Projections

Projections reduce high-dimensional data to 1D, 2D, or 3D for visualization.

Available Projection Types

VectorScope supports multiple projection types organized by output dimensionality:

1D Views (Feature Distribution)

  • Density - Distribution view with KDE curves or histogram

  • Box Plot - Distribution by class with quartiles and outliers

  • Violin - Distribution with density shape and box plot overlay

2D Views (Scatter Plots)

  • PCA - Principal Component Analysis (fast, linear, interpretable)

  • t-SNE - t-distributed Stochastic Neighbor Embedding (non-linear, cluster-focused)

  • UMAP - Uniform Manifold Approximation and Projection (non-linear, preserves structure)

  • Custom Axes - Project onto user-defined axes (e.g., barycenter directions)

  • Direct Axes - Use raw dimension values directly

3D Views (3D Scatter Plots)

  • PCA 3D - PCA with three principal components

  • Custom Axes 3D - Project onto three user-defined axes

  • Direct Axes 3D - Three raw dimensions as X, Y, Z axes

Creating Projections

From the Graph Editor:

  1. Select a layer node

  2. In the Config Panel, find “Add View”

  3. Enter an optional name

  4. Select the projection type

  5. Click “Add View”

The projection is created and you can view it in the View Editor.

PCA (Principal Component Analysis)

PCA finds the directions of maximum variance in your data and projects onto them.

Advantages:

  • Fast computation

  • Deterministic (same result every time)

  • Preserves global structure

  • Components are interpretable

Parameters:

  • Components - Which principal components to use for X and Y axes (default: PC1, PC2)

When to use:

  • For quick exploration

  • When you want to see the directions of maximum variance

  • For large datasets where t-SNE is too slow

Configuring PCA

In the View Editor:

  1. Select your PCA view

  2. Use the X Axis and Y Axis dropdowns to choose different components

  3. Click “Apply” to recompute

Try PC1 vs PC3, or PC2 vs PC3 to see different aspects of your data.

t-SNE (t-distributed Stochastic Neighbor Embedding)

t-SNE is a non-linear technique that emphasizes local structure and cluster separation.

Advantages:

  • Excellent at revealing clusters

  • Preserves local neighborhoods

  • Good for high-dimensional data

Disadvantages:

  • Slow for large datasets

  • Non-deterministic (different results each run)

  • Global distances are not meaningful

  • Sensitive to parameters

Parameters:

  • Perplexity - Balance between local and global aspects (5-50, default: 30)

  • Iterations - Number of optimization steps (250-2000, default: 1000)

When to use:

  • For exploring cluster structure

  • When you have time for computation

  • For datasets with well-defined local neighborhoods

Configuring t-SNE

In the View Editor:

  1. Select your t-SNE view

  2. Adjust the Perplexity slider - Lower values emphasize local structure - Higher values capture more global structure

  3. Adjust the Iterations slider - More iterations = better convergence but slower

  4. Click “Recompute”

Note

t-SNE creates a new random layout each time.

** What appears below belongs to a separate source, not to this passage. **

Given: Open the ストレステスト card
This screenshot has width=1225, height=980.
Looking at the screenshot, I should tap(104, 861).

The random_seed is saved with your session for reproducibility.

UMAP (Uniform Manifold Approximation and Projection)

UMAP is a modern non-linear dimensionality reduction technique that preserves both local and global structure.

Advantages:

  • Faster than t-SNE for large datasets

  • Better preserves global structure than t-SNE

  • More consistent results across runs

  • Good cluster separation

Parameters:

  • n_neighbors - Number of neighbors for local structure (default: 15) - Lower values emphasize local structure - Higher values capture more global patterns

  • min_dist - Minimum distance between points in embedding (default: 0.1) - Lower values create tighter clusters - Higher values spread points more evenly

  • spread - Scale of embedded points (default: 1.0)

  • metric - Distance metric (default: ‘euclidean’)

When to use:

  • For large datasets where t-SNE is too slow

  • When you need consistent, reproducible results

  • To see both local clusters and global relationships

Custom Axes

Projects data onto user-defined axes, typically created from barycenters of class clusters. This allows you to visualize data along semantically meaningful directions.

Parameters:

  • X Axis - First custom axis (select from defined axes)

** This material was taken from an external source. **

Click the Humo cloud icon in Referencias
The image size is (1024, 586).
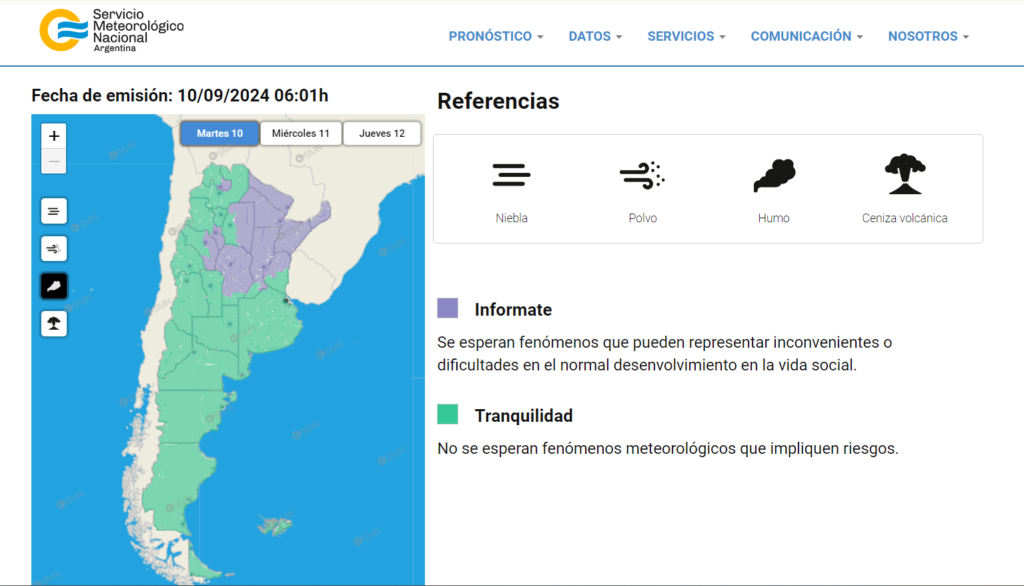[774, 176]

  • Y Axis - Second custom axis (select from defined axes)

  • Mode - Projection mode:

    • Oblique (default): Projects onto the closest point in the plane spanned by the axes

    • Affine: Uses change of basis for exact coefficients

  • Flip X/Y - Negate the direction of each axis

Creating Custom Axes:

Before using Custom Axes view, you need to define axes:

  1. Go to the Annotations panel

  2. Select two points (e.g., class barycenters)

  3. Click “Create Axis from Selection”

  4. Name the axis (e.g., “setosa→virginica”)

Projection Modes:

The two modes compute coordinates differently:

  • Oblique: Finds (α, β) such that α*v1 + β*v2 is the closest point to x. Good for: Consistent visualization across views.

  • Affine: Finds exact coefficients in the change of basis x = c1*v1 + c2*v2 + … Good for: Mathematical precision, matching with Custom Affine transformation.

When to use:

  • To visualize data along semantically meaningful directions

  • To compare how different classes relate to specific concepts

  • When PCA axes don’t align with interpretable directions

Direct Axes

Direct axes view shows raw dimension values without any transformation.

Parameters:

  • dim_x - Which dimension to use for X axis (default: 0)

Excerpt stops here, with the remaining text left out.